Kimberley Holowka is on the brink of financial ruin all because she went looking for love online.

She met a man who claimed to be a contract engineer from North Carolina.

They talked and emailed for several hours a day and Holowka thought she was in love.

The couple even discussed marriage and then he told her he had to go to Kuala Lumpur for a job.

That's when his first money problem came up. He told Holowka he was $1000 short for a piece of equipment and asked her for a loan.

After that, it was one crisis after another. His bank account was frozen, he owed taxes to the Malaysian government, he had a car accident and needed surgery.

“It's embarrassing the tactics that he used to draw me in and make me feel like there was something happening,” said Holowka.
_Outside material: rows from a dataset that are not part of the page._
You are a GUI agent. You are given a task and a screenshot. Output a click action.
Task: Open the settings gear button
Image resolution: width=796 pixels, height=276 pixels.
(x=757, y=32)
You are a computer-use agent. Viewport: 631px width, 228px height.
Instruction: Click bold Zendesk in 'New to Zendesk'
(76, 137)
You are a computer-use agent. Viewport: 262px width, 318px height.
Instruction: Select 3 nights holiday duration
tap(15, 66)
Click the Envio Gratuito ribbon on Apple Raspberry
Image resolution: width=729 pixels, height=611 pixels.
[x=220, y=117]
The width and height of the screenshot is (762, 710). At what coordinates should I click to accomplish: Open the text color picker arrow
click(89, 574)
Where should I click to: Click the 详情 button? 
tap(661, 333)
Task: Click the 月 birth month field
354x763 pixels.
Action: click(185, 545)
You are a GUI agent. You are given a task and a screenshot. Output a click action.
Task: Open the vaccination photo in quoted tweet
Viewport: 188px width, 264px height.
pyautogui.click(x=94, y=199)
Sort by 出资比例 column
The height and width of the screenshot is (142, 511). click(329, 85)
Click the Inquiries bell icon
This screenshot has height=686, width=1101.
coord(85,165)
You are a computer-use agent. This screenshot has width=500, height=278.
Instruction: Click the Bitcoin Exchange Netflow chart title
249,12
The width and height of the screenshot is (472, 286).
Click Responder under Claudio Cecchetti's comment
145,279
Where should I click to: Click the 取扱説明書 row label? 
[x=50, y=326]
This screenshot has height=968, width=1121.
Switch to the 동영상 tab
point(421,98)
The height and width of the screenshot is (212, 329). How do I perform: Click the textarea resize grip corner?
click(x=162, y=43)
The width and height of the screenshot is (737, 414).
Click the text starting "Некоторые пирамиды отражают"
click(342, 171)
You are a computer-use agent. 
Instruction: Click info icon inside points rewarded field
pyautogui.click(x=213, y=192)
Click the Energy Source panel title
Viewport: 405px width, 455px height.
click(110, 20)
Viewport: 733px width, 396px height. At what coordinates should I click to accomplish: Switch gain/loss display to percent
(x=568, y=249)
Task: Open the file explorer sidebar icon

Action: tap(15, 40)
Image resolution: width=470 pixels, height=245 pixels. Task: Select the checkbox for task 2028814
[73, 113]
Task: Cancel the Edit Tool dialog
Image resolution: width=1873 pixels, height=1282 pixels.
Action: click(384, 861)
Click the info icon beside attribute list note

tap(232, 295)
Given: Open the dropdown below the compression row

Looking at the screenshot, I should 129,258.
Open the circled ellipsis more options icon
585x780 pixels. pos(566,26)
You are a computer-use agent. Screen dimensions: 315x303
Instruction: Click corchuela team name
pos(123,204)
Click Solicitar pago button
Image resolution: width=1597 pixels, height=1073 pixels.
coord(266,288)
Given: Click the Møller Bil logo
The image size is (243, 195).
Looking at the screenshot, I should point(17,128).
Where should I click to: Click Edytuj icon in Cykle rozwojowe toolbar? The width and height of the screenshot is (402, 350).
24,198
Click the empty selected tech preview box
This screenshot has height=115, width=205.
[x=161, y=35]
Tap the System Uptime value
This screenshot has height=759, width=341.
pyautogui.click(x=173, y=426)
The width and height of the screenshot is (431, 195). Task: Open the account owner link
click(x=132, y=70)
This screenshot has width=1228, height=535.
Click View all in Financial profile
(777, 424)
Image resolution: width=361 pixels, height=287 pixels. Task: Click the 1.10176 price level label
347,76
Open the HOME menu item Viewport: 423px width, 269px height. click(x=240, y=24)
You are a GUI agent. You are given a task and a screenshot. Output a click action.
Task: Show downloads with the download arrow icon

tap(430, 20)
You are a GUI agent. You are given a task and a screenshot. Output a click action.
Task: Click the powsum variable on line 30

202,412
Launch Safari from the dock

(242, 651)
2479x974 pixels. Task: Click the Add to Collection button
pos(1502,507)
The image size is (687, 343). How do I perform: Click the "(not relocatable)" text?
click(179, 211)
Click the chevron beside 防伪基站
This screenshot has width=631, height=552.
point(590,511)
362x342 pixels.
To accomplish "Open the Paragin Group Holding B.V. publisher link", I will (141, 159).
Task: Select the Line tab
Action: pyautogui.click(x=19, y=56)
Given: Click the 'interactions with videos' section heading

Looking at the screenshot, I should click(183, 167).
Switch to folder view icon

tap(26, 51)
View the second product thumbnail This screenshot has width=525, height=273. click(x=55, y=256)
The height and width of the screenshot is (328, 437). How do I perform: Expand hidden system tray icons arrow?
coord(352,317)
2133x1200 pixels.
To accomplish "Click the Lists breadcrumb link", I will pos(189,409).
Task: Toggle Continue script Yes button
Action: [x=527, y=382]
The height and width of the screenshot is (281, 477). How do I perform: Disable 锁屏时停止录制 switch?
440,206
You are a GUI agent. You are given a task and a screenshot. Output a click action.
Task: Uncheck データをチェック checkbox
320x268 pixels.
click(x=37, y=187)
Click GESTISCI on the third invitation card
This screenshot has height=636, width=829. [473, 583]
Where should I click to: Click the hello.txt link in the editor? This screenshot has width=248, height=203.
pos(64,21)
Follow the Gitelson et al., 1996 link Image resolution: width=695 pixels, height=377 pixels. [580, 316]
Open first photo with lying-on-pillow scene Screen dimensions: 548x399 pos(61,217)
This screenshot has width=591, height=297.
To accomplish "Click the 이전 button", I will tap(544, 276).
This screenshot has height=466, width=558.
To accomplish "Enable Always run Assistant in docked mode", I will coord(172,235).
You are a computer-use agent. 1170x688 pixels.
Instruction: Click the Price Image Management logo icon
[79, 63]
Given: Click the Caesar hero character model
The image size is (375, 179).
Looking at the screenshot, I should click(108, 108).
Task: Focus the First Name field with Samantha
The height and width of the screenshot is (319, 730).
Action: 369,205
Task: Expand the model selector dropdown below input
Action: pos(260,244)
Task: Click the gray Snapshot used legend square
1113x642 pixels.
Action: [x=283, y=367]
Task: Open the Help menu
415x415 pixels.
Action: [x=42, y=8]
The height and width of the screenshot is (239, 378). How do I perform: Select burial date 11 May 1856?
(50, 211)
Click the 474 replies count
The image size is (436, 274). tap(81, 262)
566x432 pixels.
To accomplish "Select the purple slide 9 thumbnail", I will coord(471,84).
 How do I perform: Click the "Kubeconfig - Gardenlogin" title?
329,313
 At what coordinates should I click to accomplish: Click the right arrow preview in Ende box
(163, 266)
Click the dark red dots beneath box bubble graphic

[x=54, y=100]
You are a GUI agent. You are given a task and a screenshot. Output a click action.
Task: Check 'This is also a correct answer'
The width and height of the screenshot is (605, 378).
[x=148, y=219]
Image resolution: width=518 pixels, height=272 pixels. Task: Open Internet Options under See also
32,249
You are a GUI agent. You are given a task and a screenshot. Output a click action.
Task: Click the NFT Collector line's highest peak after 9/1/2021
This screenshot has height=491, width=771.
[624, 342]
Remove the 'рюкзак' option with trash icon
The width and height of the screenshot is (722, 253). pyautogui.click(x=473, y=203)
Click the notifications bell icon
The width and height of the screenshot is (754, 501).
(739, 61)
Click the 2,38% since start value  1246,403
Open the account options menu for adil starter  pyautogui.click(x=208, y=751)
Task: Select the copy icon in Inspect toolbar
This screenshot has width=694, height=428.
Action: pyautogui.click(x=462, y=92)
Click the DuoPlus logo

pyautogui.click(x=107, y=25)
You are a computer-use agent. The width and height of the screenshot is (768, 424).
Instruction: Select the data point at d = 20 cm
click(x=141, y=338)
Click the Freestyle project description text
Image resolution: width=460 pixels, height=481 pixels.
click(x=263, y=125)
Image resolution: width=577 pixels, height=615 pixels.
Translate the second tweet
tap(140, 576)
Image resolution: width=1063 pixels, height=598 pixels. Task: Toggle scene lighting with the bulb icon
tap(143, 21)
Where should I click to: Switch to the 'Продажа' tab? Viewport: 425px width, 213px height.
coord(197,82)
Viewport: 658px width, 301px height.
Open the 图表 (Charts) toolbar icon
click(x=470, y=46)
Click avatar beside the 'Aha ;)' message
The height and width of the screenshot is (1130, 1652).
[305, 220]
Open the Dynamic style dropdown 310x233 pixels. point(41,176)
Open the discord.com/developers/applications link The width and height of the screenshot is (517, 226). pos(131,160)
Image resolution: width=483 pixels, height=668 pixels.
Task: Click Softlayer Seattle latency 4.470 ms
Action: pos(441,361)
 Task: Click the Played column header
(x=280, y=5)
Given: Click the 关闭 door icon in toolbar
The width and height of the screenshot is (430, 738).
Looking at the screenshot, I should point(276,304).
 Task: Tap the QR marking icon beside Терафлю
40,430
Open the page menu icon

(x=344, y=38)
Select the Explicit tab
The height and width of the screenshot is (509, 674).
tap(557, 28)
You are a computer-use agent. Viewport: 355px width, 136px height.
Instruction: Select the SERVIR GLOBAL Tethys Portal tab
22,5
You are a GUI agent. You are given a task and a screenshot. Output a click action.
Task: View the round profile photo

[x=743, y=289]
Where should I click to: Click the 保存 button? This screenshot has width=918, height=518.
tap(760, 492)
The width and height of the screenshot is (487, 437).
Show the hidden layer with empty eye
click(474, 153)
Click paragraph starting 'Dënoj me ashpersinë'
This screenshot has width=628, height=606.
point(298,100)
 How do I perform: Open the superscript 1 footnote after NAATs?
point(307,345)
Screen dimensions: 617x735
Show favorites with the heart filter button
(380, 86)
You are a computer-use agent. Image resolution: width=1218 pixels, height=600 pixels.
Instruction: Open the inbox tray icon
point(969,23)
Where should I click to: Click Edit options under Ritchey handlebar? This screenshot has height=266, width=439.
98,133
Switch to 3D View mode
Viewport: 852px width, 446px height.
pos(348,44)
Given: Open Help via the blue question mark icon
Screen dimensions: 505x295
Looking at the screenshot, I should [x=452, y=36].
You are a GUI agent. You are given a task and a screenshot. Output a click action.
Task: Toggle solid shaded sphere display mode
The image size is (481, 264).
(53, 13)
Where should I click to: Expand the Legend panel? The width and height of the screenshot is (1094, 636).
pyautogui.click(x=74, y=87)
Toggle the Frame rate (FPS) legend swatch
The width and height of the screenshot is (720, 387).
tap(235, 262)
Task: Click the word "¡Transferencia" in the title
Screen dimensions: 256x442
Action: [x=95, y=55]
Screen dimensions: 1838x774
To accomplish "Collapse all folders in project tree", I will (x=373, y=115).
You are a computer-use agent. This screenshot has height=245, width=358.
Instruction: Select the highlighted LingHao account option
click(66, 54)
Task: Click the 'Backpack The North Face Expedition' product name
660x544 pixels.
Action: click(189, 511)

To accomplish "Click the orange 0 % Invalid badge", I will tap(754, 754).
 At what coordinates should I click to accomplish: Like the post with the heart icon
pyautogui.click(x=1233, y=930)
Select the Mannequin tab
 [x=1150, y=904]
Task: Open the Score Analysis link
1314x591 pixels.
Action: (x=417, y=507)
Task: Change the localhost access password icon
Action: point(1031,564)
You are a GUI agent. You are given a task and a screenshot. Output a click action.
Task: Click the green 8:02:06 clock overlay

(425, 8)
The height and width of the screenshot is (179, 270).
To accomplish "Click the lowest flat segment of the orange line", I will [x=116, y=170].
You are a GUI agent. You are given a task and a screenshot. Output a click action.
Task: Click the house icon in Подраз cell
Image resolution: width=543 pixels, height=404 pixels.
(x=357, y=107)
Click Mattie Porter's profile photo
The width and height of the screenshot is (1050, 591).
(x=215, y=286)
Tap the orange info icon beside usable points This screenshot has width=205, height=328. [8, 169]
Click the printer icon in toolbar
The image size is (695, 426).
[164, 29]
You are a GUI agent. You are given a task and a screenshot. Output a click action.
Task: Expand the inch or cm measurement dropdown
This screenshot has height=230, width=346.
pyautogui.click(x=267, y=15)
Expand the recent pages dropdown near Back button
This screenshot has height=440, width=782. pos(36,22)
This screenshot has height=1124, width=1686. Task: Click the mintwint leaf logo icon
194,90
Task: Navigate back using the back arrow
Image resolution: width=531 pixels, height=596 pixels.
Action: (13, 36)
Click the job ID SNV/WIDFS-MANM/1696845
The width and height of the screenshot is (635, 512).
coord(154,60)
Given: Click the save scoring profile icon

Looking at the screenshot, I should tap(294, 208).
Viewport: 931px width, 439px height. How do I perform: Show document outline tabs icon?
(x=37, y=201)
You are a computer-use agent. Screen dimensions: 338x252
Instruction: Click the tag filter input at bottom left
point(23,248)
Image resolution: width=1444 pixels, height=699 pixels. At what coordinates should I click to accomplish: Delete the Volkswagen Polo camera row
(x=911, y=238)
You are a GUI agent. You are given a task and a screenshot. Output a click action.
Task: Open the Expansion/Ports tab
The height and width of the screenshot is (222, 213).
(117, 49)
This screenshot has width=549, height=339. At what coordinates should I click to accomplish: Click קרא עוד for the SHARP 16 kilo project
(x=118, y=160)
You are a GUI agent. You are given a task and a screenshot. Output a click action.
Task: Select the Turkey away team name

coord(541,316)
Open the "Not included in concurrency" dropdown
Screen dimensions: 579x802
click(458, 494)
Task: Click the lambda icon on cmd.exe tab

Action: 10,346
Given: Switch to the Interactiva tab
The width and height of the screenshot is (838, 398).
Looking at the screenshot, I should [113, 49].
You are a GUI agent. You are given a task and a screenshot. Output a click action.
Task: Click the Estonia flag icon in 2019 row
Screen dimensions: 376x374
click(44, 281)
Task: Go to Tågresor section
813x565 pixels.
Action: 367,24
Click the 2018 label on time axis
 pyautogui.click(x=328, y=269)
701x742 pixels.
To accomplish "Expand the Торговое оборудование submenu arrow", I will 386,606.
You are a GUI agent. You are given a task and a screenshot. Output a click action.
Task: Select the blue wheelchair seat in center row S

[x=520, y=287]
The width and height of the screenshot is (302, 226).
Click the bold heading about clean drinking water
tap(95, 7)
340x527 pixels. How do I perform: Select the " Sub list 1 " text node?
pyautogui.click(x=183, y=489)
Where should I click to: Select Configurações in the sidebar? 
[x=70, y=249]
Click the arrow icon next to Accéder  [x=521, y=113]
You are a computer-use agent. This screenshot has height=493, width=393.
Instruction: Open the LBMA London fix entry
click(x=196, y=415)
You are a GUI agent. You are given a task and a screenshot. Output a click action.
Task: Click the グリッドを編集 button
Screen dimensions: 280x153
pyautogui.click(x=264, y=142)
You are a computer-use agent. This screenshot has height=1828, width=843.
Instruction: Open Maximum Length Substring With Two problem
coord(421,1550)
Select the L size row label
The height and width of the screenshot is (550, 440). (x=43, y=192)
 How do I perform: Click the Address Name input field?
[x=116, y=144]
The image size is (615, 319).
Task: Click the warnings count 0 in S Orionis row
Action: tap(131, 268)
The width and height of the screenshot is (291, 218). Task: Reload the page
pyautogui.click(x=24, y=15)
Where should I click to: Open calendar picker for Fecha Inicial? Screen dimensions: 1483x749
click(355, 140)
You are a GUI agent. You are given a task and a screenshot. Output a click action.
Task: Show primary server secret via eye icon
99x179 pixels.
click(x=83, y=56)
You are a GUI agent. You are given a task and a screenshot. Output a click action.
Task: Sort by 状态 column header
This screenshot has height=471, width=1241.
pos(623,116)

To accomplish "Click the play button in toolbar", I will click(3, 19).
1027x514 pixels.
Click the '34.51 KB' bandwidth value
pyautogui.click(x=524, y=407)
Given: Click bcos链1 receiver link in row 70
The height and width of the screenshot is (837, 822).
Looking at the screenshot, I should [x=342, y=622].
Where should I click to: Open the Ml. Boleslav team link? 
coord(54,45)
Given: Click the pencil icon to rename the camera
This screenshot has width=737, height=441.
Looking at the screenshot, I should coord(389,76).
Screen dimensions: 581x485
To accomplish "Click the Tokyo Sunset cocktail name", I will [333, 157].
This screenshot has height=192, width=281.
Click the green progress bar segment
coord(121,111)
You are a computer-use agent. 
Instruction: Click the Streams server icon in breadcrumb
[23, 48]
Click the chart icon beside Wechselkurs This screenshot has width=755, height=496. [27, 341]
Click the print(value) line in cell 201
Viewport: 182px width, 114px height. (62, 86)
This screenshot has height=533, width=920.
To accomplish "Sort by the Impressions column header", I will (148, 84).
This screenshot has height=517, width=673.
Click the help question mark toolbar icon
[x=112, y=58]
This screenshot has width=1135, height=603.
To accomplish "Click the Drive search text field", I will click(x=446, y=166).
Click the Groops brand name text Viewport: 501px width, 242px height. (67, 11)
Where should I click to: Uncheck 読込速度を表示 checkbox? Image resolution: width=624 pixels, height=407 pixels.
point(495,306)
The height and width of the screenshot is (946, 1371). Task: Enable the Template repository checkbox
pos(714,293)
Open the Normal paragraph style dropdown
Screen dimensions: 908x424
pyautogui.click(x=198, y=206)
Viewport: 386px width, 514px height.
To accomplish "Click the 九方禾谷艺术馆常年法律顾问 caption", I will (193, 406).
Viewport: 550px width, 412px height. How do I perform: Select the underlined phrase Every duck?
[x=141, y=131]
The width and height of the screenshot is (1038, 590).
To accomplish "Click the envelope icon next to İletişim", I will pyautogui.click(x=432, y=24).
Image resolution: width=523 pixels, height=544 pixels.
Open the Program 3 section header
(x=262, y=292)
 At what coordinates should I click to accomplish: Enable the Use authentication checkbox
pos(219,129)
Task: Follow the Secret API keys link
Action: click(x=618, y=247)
Six months into the relationship and Holowka had already wired him more than $100,000 and borrowed against her lines of credit and credit cards.

Then she read an article about romance scams and the story seemed all too familiar.

She is now telling her story to get the word out because she knows most victims keep the details to themselves.

"I sometimes look back at myself and even I’m confused how all this happened,” said Holowka.

Cyber crime specialist Kathleen MacDonald agrees and says the internet is a boon for romance scams.

MacDonald says it's critical that victims talk to someone they trust before wiring money to these strangers.

“Just get an objective opinion about it because sometimes when we're personally involved in these situations, it's hard to step back and say no, this is suspicious, this doesn't make sense,” said MacDonald.

Most dating websites don’t guarantee the legitimacy of the profiles and state they have no liability for anything that happens as a result of meeting someone online.